No es que Él perdonaría en lugar de los demás, por los daños cometidos contra ellos, ya que se podría decir: Él no tiene dificultad para perdonar, no le cuesta nada, no es a Él a quien se hace daño.

En cierto sentido, el pecado ofende a Dios. “Dios mío, me pesa mucho haberos ofendido…” decimos en nuestro acto de contrición. ¿Cómo es esto posible? Si Dios es Dios, nada podemos hacerle, en el sentido de que no es posible causarle heridas ni molestias, como se hace con un hombre.

DATOS PARA EXAMINAR
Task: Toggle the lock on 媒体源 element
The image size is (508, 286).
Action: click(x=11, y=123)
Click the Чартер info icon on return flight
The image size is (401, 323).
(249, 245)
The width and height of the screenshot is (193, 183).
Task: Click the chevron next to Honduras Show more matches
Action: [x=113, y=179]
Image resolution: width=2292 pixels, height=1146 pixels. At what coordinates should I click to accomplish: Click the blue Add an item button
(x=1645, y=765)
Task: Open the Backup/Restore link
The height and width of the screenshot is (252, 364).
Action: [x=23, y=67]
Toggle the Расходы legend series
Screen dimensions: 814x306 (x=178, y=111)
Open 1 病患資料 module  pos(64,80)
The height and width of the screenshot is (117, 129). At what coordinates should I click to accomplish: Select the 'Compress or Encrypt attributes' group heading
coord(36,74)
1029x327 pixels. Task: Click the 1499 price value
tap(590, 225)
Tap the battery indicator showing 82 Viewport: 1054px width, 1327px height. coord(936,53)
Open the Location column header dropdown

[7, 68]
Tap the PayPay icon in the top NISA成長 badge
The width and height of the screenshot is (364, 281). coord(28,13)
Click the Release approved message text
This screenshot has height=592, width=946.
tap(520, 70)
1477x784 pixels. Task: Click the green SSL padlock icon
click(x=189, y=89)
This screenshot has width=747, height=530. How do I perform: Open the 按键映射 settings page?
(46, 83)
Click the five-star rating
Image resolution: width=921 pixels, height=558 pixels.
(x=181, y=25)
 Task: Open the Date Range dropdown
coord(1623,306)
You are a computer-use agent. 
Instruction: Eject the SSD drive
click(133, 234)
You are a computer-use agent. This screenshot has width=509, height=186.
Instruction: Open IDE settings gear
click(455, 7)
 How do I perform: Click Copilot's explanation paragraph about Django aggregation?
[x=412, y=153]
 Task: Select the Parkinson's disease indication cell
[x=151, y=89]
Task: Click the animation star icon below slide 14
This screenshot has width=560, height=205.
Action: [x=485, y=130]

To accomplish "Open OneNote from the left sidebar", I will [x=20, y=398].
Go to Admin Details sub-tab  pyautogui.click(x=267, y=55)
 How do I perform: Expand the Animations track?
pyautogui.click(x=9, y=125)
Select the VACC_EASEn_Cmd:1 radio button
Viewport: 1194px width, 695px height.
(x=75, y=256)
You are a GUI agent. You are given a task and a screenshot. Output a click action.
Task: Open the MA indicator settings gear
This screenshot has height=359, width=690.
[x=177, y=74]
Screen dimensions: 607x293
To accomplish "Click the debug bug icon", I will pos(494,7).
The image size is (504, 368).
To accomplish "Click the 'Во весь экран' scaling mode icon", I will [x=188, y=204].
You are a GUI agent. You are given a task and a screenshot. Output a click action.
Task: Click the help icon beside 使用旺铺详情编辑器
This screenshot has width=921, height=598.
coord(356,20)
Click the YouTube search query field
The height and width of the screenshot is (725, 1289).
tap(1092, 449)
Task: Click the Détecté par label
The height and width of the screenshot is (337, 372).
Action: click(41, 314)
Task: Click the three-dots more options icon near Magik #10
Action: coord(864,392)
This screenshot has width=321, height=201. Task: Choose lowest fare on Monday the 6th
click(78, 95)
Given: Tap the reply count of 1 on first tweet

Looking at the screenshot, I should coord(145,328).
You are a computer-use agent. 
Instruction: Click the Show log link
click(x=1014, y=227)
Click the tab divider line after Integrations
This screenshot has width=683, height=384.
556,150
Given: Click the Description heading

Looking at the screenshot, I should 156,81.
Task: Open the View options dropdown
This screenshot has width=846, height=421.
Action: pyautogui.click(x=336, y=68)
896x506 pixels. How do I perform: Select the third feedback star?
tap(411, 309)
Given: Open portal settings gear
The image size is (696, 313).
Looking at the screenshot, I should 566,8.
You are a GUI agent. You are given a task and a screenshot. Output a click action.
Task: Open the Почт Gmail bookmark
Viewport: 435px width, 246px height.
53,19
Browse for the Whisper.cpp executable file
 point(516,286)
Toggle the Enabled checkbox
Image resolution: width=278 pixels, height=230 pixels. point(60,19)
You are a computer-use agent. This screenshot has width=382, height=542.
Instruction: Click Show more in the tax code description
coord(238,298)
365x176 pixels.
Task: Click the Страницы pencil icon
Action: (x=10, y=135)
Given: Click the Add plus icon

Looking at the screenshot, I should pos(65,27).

CONSIGNA A
Responde, según el pasaje sobre el pecado:
(i) ¿Qué decimos en nuestro acto de contrición?
(ii) ¿Qué se podría decir si Él perdonara en lugar de los demás por los daños cometidos contra ellos?
(iii) Si Dios es Dios, ¿qué no es posible causarle?
CONSIGNA B
Escribe la continuación del pasaje sobre el pecado a partir de su última oración.
Los registros son un material independiente del pasaje.

RESPUESTA ESCRITA A
(i) "Dios mío, me pesa mucho haberos ofendido…"
(ii) Que Él no tiene dificultad para perdonar, que no le cuesta nada y que no es a Él a quien se hace daño.
(iii) Heridas ni molestias, como se hace con un hombre.

RESPUESTA ESCRITA B
Es a nosotros mismos a quienes hieren nuestras faltas. Santo Tomás de Aquino ya escribía: La única manera de ofender a Dios es actuando contra nuestro propio bien [8]. El Génesis dice que el hombre está hecho a imagen de Dios (Génesis 1, 26). Si se escupe sobre un cuadro, en cierto modo eso no le hace nada al pintor, y es el cuadro lo que uno estropea. Sin embargo, el pintor sufre al ver de ese modo su obra desfigurada. Es en este sentido que se hiere a Dios. Lo otro es que el mismo cuadro se escupiese a sí mismo. Ofender a Dios y ofender a los demás hombres no son por lo tanto dos cosas. Es imposible hacer una cosa sin la otra.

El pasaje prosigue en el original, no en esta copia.